▶ [GOAL OF THE EXERCISE]:
Copy the rows that run from the line containing "Where should I click to: Hide" through the line containing "point(1239,65)", substituting "Light object" for "Camera object" and leaving everything else unchanged.

BEGIN DATASET RECORDS

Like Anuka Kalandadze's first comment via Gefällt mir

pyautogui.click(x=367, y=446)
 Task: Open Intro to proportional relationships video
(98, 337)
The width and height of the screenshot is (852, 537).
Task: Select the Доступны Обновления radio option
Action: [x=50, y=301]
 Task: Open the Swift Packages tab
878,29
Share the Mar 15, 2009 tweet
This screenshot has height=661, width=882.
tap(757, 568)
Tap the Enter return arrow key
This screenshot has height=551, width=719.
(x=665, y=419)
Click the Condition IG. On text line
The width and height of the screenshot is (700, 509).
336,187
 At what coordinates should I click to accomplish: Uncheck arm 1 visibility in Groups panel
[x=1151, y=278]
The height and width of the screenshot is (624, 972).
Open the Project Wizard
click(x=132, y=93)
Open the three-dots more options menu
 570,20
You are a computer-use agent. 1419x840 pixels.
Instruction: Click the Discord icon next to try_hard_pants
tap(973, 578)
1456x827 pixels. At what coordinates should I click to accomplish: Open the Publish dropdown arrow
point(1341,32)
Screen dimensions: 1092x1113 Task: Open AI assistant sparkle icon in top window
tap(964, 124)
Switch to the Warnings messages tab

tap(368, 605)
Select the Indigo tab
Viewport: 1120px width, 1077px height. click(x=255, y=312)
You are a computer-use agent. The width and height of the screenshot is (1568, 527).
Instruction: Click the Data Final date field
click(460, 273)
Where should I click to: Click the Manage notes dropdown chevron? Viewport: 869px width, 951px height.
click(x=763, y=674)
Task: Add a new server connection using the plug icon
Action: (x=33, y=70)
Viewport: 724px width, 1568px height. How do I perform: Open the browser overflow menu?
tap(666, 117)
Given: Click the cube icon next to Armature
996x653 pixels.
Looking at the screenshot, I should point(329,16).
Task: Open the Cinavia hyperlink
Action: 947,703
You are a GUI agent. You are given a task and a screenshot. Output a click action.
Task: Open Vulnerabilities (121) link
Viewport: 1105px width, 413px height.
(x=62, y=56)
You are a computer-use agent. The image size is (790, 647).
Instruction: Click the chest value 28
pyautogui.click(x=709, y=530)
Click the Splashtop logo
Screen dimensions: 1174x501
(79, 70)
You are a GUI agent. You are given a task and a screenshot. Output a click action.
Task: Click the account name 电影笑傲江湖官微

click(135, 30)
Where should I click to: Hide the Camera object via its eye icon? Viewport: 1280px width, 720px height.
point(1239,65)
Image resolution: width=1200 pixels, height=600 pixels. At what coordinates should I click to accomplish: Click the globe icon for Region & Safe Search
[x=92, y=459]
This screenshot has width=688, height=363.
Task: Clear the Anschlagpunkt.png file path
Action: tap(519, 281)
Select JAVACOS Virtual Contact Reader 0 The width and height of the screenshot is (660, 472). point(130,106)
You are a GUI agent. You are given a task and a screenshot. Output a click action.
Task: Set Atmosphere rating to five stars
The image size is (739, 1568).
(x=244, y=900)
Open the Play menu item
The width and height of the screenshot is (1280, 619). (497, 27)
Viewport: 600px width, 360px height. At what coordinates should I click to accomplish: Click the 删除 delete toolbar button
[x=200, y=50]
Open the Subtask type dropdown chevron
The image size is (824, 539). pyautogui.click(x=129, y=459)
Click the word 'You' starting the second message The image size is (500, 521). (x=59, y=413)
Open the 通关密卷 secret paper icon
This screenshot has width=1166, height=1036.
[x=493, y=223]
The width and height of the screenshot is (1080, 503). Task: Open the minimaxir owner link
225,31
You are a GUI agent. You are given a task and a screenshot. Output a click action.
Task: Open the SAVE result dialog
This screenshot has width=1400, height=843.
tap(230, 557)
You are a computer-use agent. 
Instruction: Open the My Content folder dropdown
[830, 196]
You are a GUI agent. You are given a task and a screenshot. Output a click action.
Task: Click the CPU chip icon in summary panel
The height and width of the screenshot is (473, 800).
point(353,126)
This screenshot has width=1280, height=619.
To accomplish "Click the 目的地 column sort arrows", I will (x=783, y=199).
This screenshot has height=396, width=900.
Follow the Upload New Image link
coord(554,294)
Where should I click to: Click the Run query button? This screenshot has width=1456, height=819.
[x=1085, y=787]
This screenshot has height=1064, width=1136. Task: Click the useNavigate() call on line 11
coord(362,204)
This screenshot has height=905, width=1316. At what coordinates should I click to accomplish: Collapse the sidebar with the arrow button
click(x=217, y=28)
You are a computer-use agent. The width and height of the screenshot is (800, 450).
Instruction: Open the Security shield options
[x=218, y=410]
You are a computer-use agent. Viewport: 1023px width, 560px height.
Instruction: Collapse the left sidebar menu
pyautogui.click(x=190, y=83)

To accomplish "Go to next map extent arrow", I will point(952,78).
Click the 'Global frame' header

END DATASET RECORDS

▶ [RESULT OF THIS TASK]:
Where should I click to: Hide the Light object via its eye icon? Viewport: 1280px width, 720px height.
point(1239,65)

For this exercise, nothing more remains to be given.